6. Laws That Provide Specific Power to the Board: Companies most commonly argue that proposals are excludable under (i)(1) because state law gives control over the management of a company to the board – absent a contrary provision in a company’s corporate governance documents. Each state has corporate law provisions that state that the board has day-to-day management authority and that shareholders cannot mandate that the board take specific action unless another state law gives such power to shareholders and overrides the grant of authority to the
board.
Based on these laws, the Staff almost uniformly finds that precatory proposals aren’t inconsistent with state laws delegating power over the company’s management to the board. However, in rare circumstances, even if a proponent casts a proposal as precatory, it isn’t enough to prevent omission of a proposal.
7. Don’t Rely Solely On This Exclusion: Although the laws of most states provide that the business and affairs of a company are to be managed by the board of directors, there doesn’t appear to be much state case law to provide further
clarification. Accordingly, a company’s burden normally isn’t easy to satisfy and other bases for exclusion should be raised if possible.

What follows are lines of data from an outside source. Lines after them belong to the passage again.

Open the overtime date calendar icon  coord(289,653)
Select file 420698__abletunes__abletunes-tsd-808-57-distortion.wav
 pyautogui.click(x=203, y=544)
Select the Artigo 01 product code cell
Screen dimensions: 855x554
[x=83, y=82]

Once the more obvious issue regarding the form of the proposal (i.e., mandatory vs. precatory) has been addressed, potential arguments under other bases for exclusion may involve:
− Rule 14a-8(i)(2), since a proposal that isn’t a proper subject for shareholder action would violate state law. However, the improper subject exclusion is narrower than (i)(2) because (i)(2) encompasses violations of federal and foreign laws in addition to state laws;
− Rule 14a-8(i)(6), since a company doesn’t have the power to effectuate a proposal if it isn’t a proper subject for shareholder action; and
− Rule 14a-8(i)(7), because if a proposal isn’t a proper subject for shareholder action, it may involve the company’s ordinary business operations.
8. Mandatory Bylaw Proposals: A number of proponents have submitted proposals mandating the adoption of bylaws that would require management to take certain action. Mandatory bylaw proposals create legal tension because the relevant and potentially applicable statutory provisions can be read to conflict, making it unclear whether such proposals are permissible under state law. The majority of states permit shareholders to initiate and approve bylaw amendments directly without board approval. On the other hand, the laws of most states provide that the business and affairs of a company are to be managed by the board of directors.
The SEC Staff normally allows proponents to include mandatory bylaw proposals that aren’t inconsistent with the law or with the company’s corporate governance documents. However, in many cases, while there may not be a direct conflict between a bylaw and state law, there still is an issue regarding whether the proposal’s purpose conflicts with the purpose of the law or with the company’s corporate governance documents. Since the Staff generally is reluctant to interfere with shareholders’ rights to initiate bylaw amendments based on arguments that aren’t supported by case precedent, if a proposal’s bylaw isn’t inconsistent with a specific provision of the state law or the company’s charter, exclusion may not be permitted.
9. Approach to Mandatory Bylaws: The key to dealing with resolutions framed as mandatory by law amendments under this exclusion is the ability of the company to demonstrate that under the applicable state corporate law either:
− Shareholders don’t have the power to initiate bylaw amendments either because of applicable provisions of law or the company’s charter; or
− The provisions of the bylaw provision are in conflict with specific provisions of the law or the company’s charter.